▸ Task
Each line of the data below that carries the word "computer" needs to be copied.

================================

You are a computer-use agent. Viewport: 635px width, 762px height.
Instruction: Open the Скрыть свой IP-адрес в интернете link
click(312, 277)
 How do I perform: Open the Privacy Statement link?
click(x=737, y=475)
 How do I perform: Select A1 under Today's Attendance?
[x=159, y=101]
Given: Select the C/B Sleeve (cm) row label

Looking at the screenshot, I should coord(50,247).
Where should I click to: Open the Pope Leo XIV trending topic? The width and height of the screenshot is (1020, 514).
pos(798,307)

================================

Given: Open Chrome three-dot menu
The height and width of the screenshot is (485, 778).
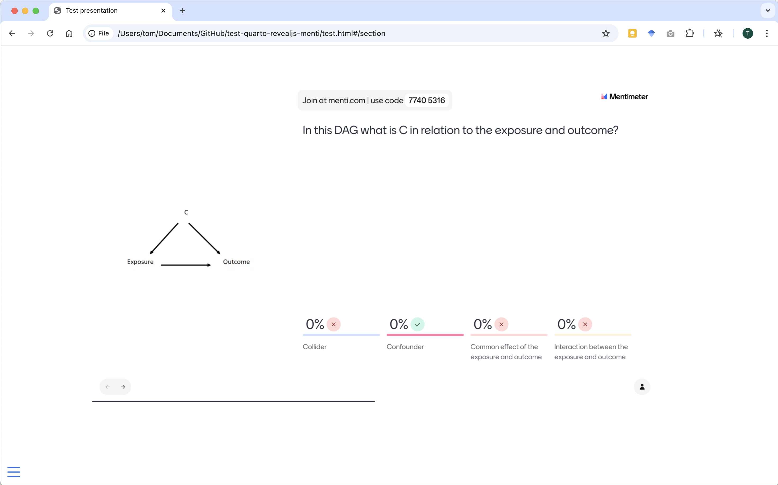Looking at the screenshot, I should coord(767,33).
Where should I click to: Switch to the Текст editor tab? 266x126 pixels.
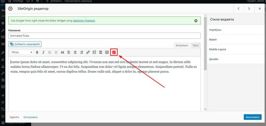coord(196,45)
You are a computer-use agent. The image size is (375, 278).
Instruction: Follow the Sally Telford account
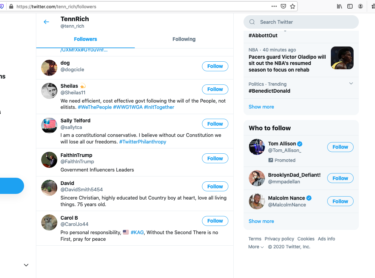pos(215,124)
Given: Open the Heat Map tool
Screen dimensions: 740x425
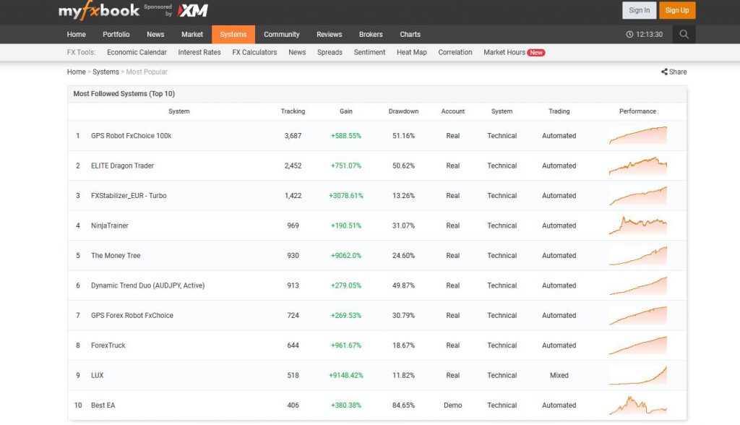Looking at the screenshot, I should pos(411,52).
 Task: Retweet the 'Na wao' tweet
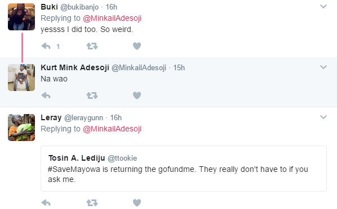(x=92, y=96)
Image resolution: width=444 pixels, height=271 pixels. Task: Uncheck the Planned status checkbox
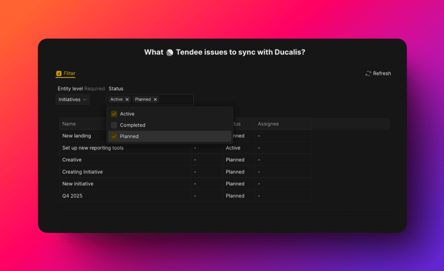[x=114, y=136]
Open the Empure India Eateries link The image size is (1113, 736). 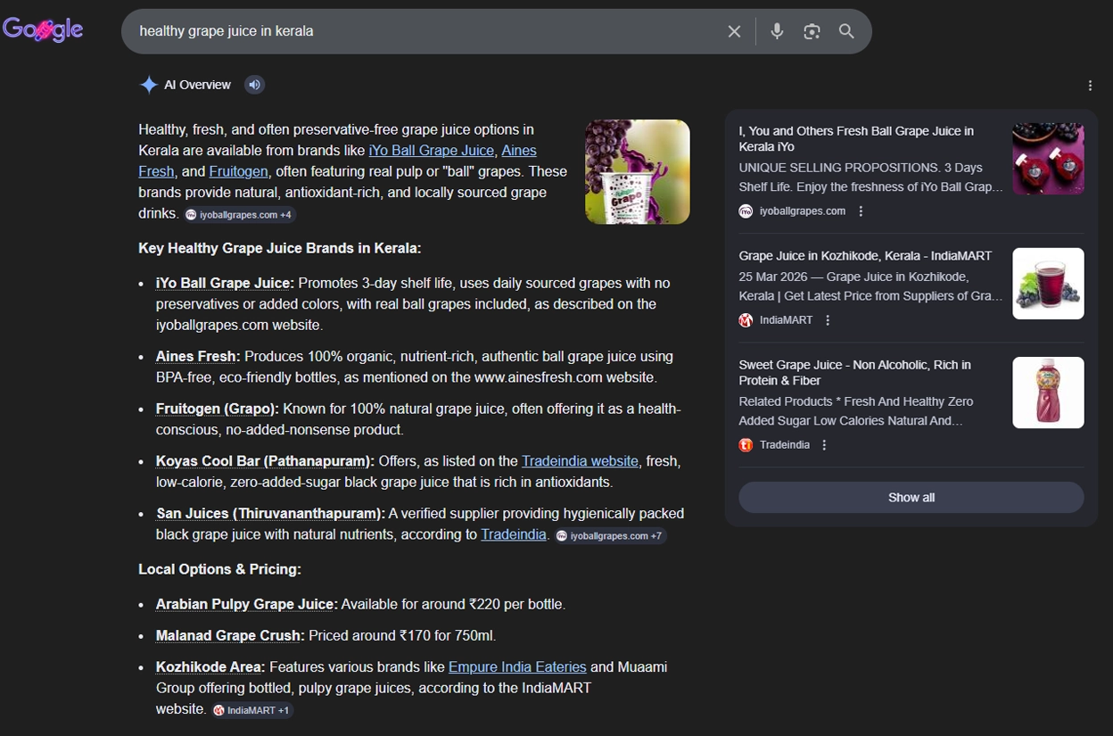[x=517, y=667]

================================

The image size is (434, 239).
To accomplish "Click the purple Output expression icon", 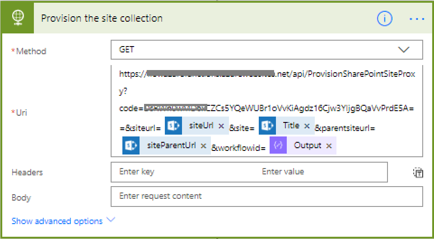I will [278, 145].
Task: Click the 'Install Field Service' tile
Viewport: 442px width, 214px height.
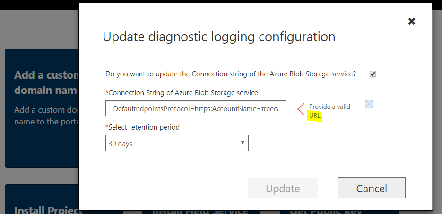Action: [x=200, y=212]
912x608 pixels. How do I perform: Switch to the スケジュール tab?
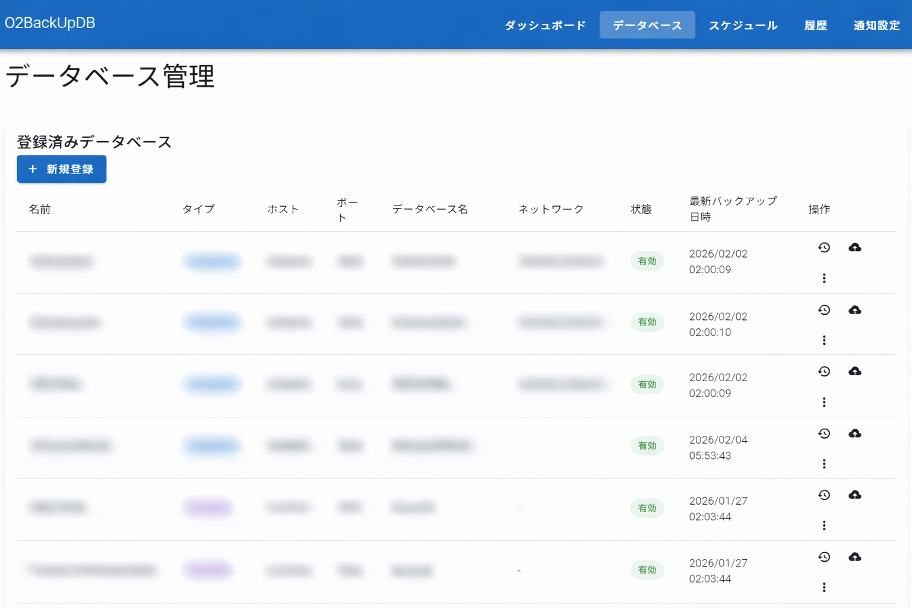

================================

▸ Written response
You are a computer-use agent. Viewport: 635px width, 762px height.
You are a computer-use agent. The image size is (375, 278).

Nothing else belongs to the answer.